Germany is currently the world's leading producer of brown lignite coal, the dirtiest type of coal. The government said it may move up its phaseout of brown coal to 2035, BBC News reported.
To make an end to coal use possible, the government has agreed to pay up to 40 billion euros to the coal-producing regions of Brandenburg, Saxony and Saxony-Anhalt in the east and North-Rhine Westphalia in the west, Reuters reported. Most of that money will go towards building new infrastructure in areas reliant on coal power and retraining workers for new jobs, according to BBC News.
Companies will be compensated 4.35 billion euros (approximately $4.84 billion), according to Reuters.

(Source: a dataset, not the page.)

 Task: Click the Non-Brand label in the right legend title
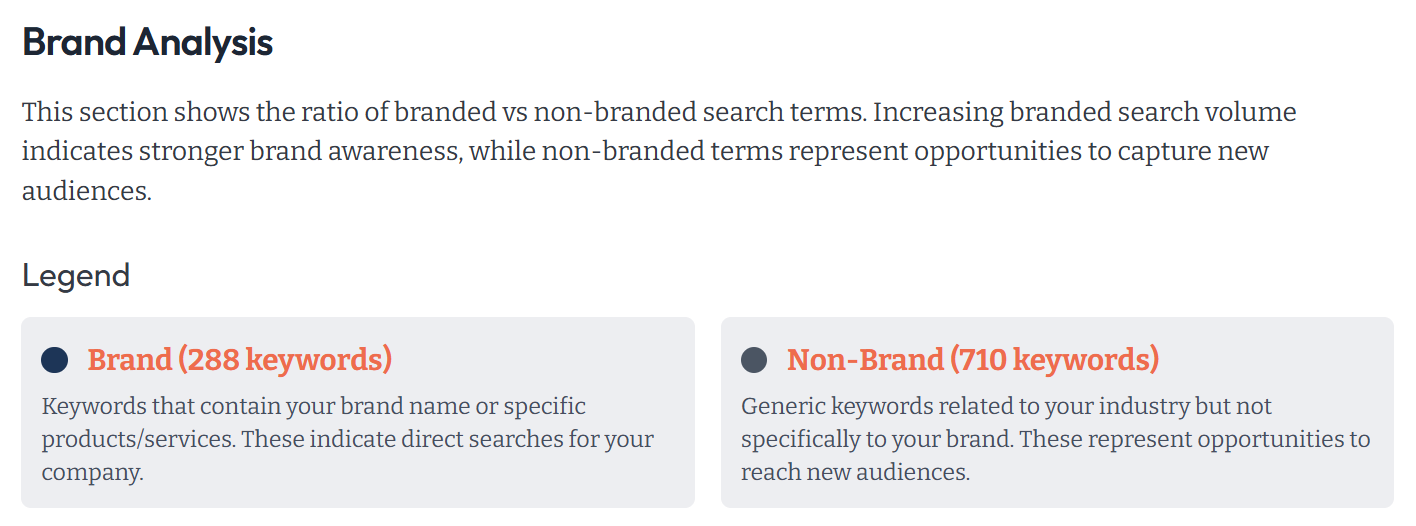click(865, 360)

Thirty coal-fired plants in Germany will need to close. The dirtiest and oldest will shutter first, starting with one in Rhineland that will close this year. But the government is also bringing a new coal-fired plant online this year, the Datteln 4 plant that is cleaner than the older plants being retired. The new plant has angered activists, who think it moves the country in the wrong direction.
"Australia's forests are burning, millions of people are demonstrating for climate protection and the German government is clearing the way for a new coal power plant,'' Martin Kaiser, the managing director of Greenpeace Germany, told Euronews. "Nothing shows more clearly than Datteln 4 that this government can't find an answer to the climate crisis.''
However, Germany isn't only working to end its coal use. It has also promised to end its reliance on nuclear energy by 2022, The New York Times reported.
In the third quarter of 2019, Germany got 14 percent of its energy from nuclear, 28 percent from coal and 42 percent from renewable energy. It aims to raise the share of its electricity generated by renewables to 65 percent by 2030, according to Euronews.
Environment Minister Svenja Schulze said the country would need a "massive expansion of wind and solar" to enable it to transition away from both coal and nuclear.
"We are the first country that is exiting nuclear and coal power on a binding basis, and this is an important international signal that we are sending,'' she told Euronews.